There are second generation tracers that are generally more selective and other first-generation ones. Ours differs because of the selectivity for the 4R and 3R forms of tau.
The fact that we can visualise different forms of tau across different tau-related disorders is one of the key differentiating features of our tracer compared to others in development.
Neurons damaged by Alzheimer’s disease.
What are some of the key milestones you’re working through as company to advance your work?

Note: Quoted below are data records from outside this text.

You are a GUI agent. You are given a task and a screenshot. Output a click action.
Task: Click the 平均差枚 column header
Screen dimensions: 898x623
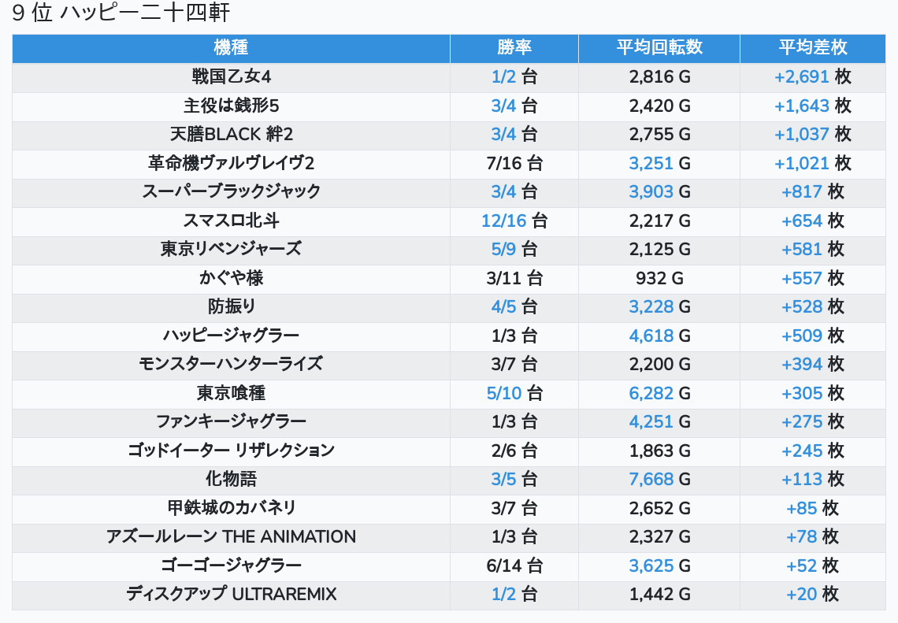[x=813, y=47]
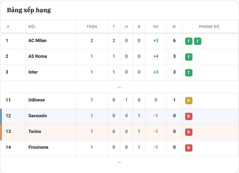Open the Inter team link
This screenshot has height=173, width=239.
click(33, 72)
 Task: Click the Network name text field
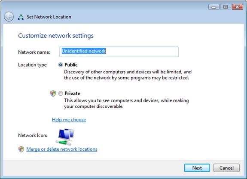pyautogui.click(x=119, y=52)
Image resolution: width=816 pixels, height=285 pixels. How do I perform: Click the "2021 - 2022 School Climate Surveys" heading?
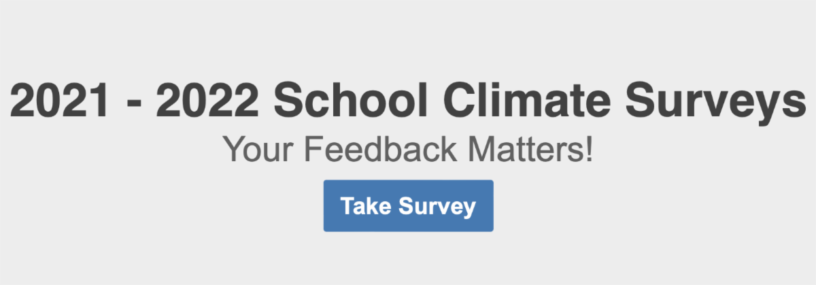coord(408,102)
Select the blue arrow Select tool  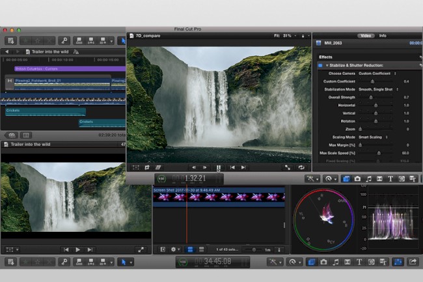coord(122,262)
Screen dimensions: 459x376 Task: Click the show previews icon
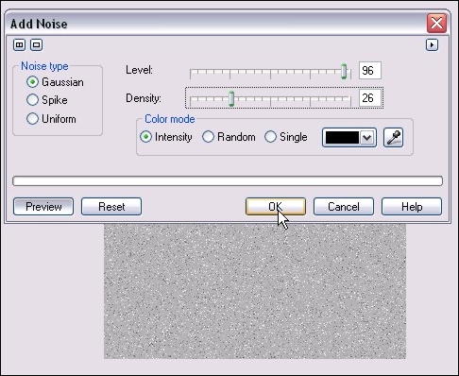pos(19,44)
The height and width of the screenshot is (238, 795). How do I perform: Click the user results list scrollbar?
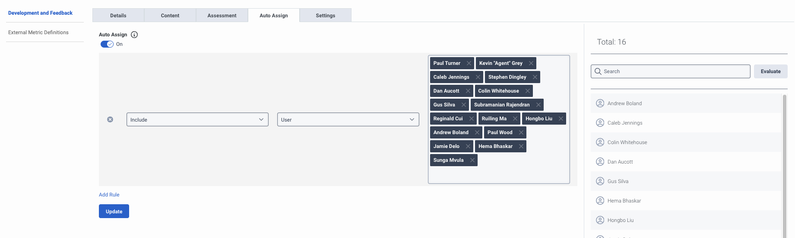pyautogui.click(x=784, y=164)
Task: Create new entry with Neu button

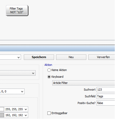Action: click(x=71, y=57)
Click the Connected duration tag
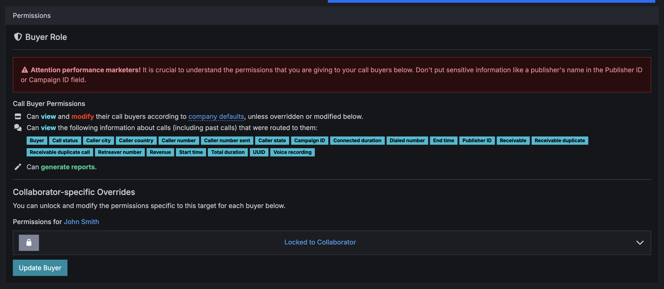 (x=357, y=141)
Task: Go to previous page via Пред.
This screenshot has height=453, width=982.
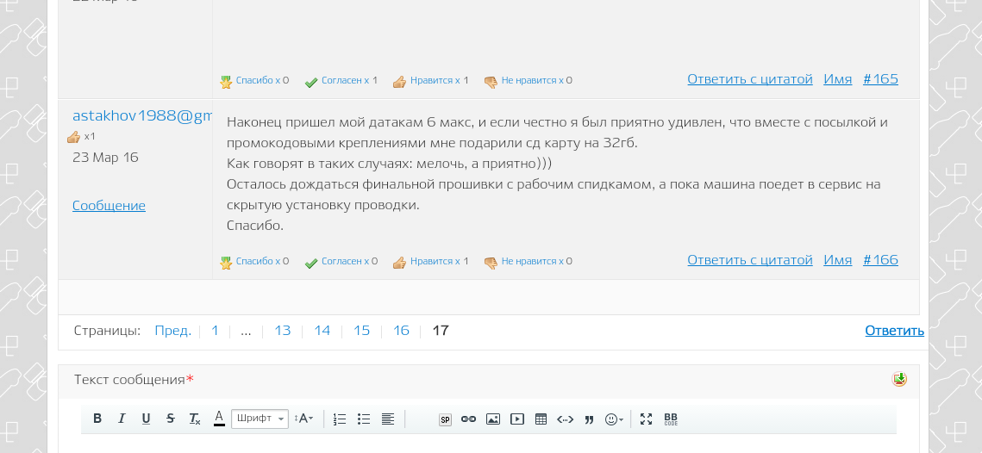Action: [x=172, y=331]
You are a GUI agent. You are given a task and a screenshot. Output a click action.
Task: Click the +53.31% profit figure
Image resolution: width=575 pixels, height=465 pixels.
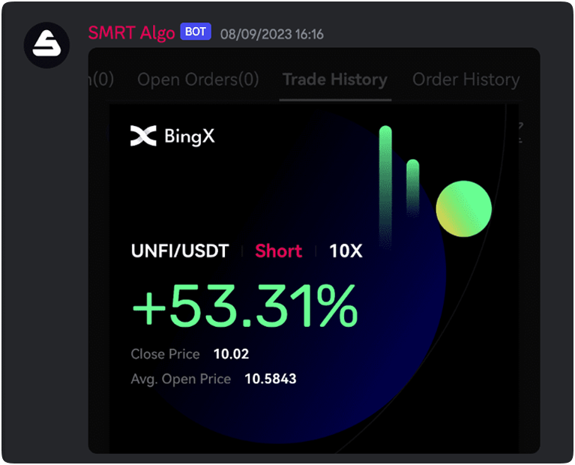[244, 308]
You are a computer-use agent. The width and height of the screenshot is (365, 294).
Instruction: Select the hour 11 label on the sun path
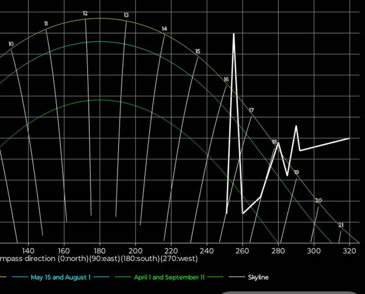[46, 23]
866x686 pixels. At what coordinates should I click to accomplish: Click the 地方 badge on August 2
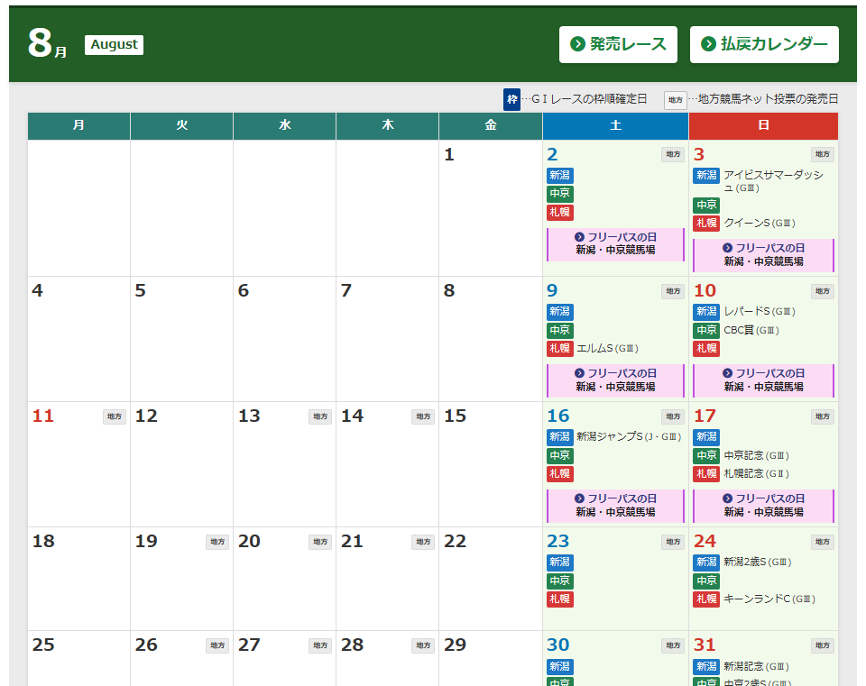pos(673,155)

We have a phase three trial for Alzheimer’s in China. We also have a phase two study for the condition in the US. The goal is to develop 1607 as a diagnostic marker for diagnosis and for staging patients with Alzheimer’s.
That is important because tau accumulates over time and if the tracer is as effective as we believe it is, it should allow us to stage patients in the course of their disease. This gets to the top of precision neuroscience.
We want to be able to treat patients that are more likely to respond to a treatment. The response to the treatment may be partly predicated by what stage they’re in at the time the intervention is started.
This is probably true for the recent successes – the approval of Lecanemab [an immunotherapy drug designed for people with early-stage Alzheimer’s and marketed as Leqembi] and more recently the positive phase three results of Donanemab [which was shown to significantly slow cognitive and functional decline in early Alzheimer’s disease].
These results suggest that patients need to be at a certain stage of tau accumulation to benefit from treatment. I imagine we’ll soon be in a position to use tau tracers like 1607 to identify patients at the right stage of their disease that are more likely to respond to treatment.
The 1607 tracer will enable the early diagnosis of Alzheimer’s disease, and enable the more accurate staging of patients but the staging is where I feel the true value lies.
It clearly takes a huge amount resources to commercialise the types of innovations you are developing. As well as the well publicised ‘blank cheque’ SPAC deal [read more here], what other developments have been significant on this journey?
We recently received funding from the Alzheimer’s Drug Discovery Foundation, which supports research in neurodegenerative diseases and with a particular focus on Alzheimer’s disease.
They awarded Aprinoia funds to support the phase three trial for PSP, as well as to support the further preclinical development of one of our therapeutic programmes.
The company is gaining more attention as it grows and we advance our programmes. We are in a good position as we advance the company to the next stage of the SPAC deal.
What’s happened recently is that there is a greater awareness of our company in the US and importantly of our tracer and degrader programmes. As we continue to make progress the company is incrementally growing. So it’s an exciting time.
You’ve also been involved in Parkinson’s-related projects
We’re developing a tracer that is still in its early stages and, in terms of treatment, we’re developing a novel approach to protein degradation.
It’s a platform to target aggregates or proteins like tau and alpha-synuclein that play a role in the pathogenesis of diseases like Parkinson’s.
We have now developed platforms to target both proteins in preclinical models. We’re advancing those programmes hopefully to a clinical stage over the next two years.
That’s an exciting, transformative therapeutic approach that will break some serious ground if successful in terms of how to treat these neurodegenerative conditions.